With promoter activity qualitatively demonstrated, we now turn to characterization of these promoters’ cell-cycle dependency. To assay this characteristic, we used a bulk assay in which we use serine hydroxamate (SHX) to synchronize the cell cycles of a sample (Ferullo 2009), wash the cells of SHX, then incubate the sample at 37C while taking periodic optical density and fluorescence readings (see Venus Life Methods). The results of these bulk assays are presented here.

Control run

To obtain a baseline for our results, we ran a control sample: a strain that constituitively expresses mut3b GFP, the same variant of GFP used in our experimental constructs. Due to constituitive expression, the expectation is that fluorescence should follow linear behavior. This is the result of the control bulk assay, as indicated in Figure 2.

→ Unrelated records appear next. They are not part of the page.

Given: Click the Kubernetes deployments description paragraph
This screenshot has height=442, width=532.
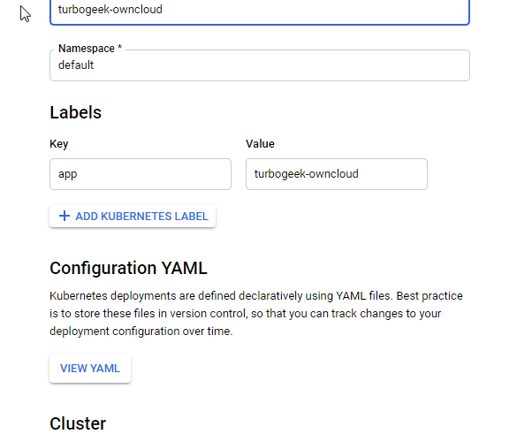Looking at the screenshot, I should click(x=256, y=312).
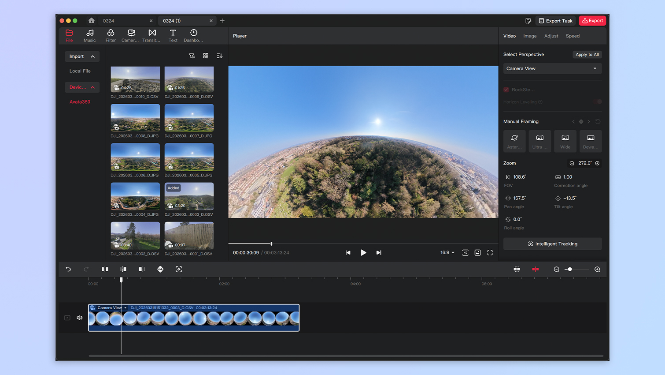Open the Music panel
This screenshot has height=375, width=665.
click(89, 35)
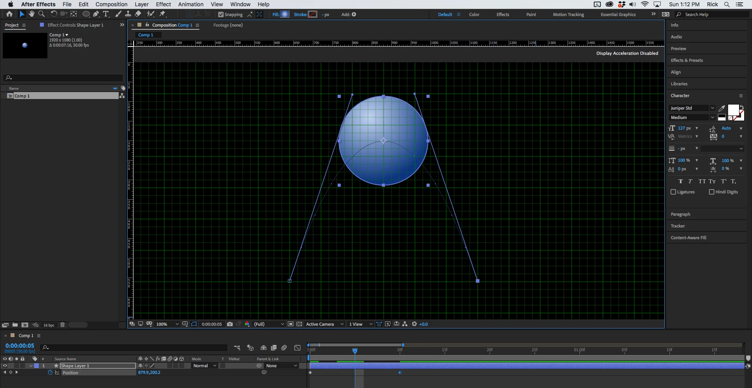Toggle the Snapping checkbox
The image size is (752, 388).
click(221, 14)
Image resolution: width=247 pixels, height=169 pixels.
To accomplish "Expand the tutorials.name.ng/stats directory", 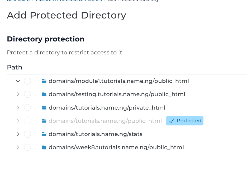I will [18, 134].
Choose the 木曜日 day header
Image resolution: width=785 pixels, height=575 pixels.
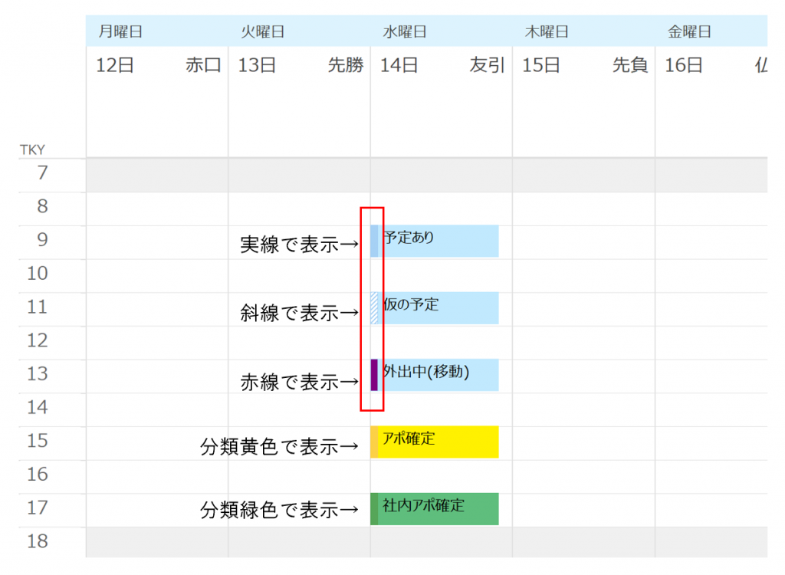point(547,32)
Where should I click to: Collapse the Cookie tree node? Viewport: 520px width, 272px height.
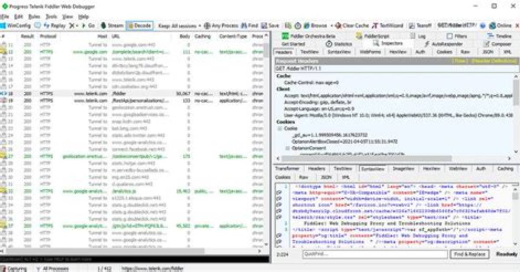pos(280,129)
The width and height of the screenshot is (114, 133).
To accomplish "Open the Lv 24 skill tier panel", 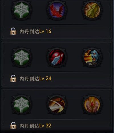I will click(x=57, y=64).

nrdP is cell-division dependent!

The fluorescence reporter strain is mut3b GFP, which has a half-life of 33 hours. Since cell-cycle is on an order far less than 33 hours (~20 minutes), the fluorescence should not significantly decrease during the 1-2 hours of the microscope or bulk assays. Therefore, we expect a stepwise function in fluorescence readings (RFU). This matches the fluorescence reflected in the nrdP bulk assay, illustrated in Figure 3.

Figure 3: Bulk assay results for nrdP

When the fluorescence reading is divided against cell density, we expect a roughly sinusoidal graph: fluorescence increases as initiation of cell replication begins, then decreases as optical density increases at a greater rate than expression of fluorescence. The plotted ratio data follows such sinusoidal behavior; replication events are clearly visible right before t=20 and t=40, suggesting that promoter activity is cell-cycle dependent.

polAP is DNA-replication dependent!

Under optimal conditions, K12 E. coli will initiate DNA replication about every 10 minutes, given that a cell replicates about every 20 minutes and must account for a 40 minute chromosomal replication time (Grant 2011). Our results show oscillations at around a 10 minute period. Given that we grew our strains in fresh medium (LB) in a shaking 37C incubator, which constitutes near-optimal conditions, we can conclude that we expect ~10 minute period oscillations. From this we determine that the results suggest that our polAP promoter exhibits DNA-replication dependence, as shown in Figure 4.

Sources

Messer M., Weigel C.: DnaA initiator - also a transcription factor. Molecular Microbiology 1997, 24:1-6.

Chiaramello A.E., Zyskind, J.W.: Coupling of DNA replication to growth rate in Escherichia coli: A possible role for guanosine tetraphosphate. J. Bacteriology 1990, 172:2013-2019.

Quiñones A., Wandt G., Kleinstauber S., Messer W.: DnaA protein stimulates polA gene expression in Escherichia coli. Molecular Microbiology 1997, 23: 1193-1202.

Sun L., Jacobson B., Dien B., Srienc F., Fuchs J.: Cell Cycle Regulation of the Escherichia coli nrd Operon: Requirement for a cis-Acting Upstream AT-Rich Sequence. J. Bacteriology 1994, 176: 2415-2426.

Sun L., Fuchs J.: Escherichia coli Ribonucleotide Reductase Expression is Cell Cycle Regulated. Molecular Biology of the Cell 1992, 3:1095-1105.

Messer W.: The bacterial replication initiator DnaA. DnaA and oriC, the bacterial mode to initiate DNA replication 2002, 26:355-374.

Lam A., St-Pierre F., Gong Y., Marshall J.D., Cranfill P.J., Baird M.A., McKeown M.R., Wiedenmann J., Davidson M.W., Schnitzer M., Tsien R.Y., Lin M.Z.: Improved dynamic range of genetically encoded FRET sensors with bright new green and red fluorescent proteins. Nature Methods 2012, 9:1005-1012.

Ferullo D.J., Cooper D.L., Moore H.R., Lovett S.T.: Cell cycle synchronization of E. coli using the stringent response, with fluorescence labeling assays for DNA content and replication. Methods 2009, 48:8-13.

Grant M.A.A., Saggioro C., Ferrari U., Bassetti B., Sclavi B., Lagomarsino M.C.: DnaA and the timing of chromosome replication in Escherichia coli as a function of growth rate. BMC Systems Biology 2011, 5:201.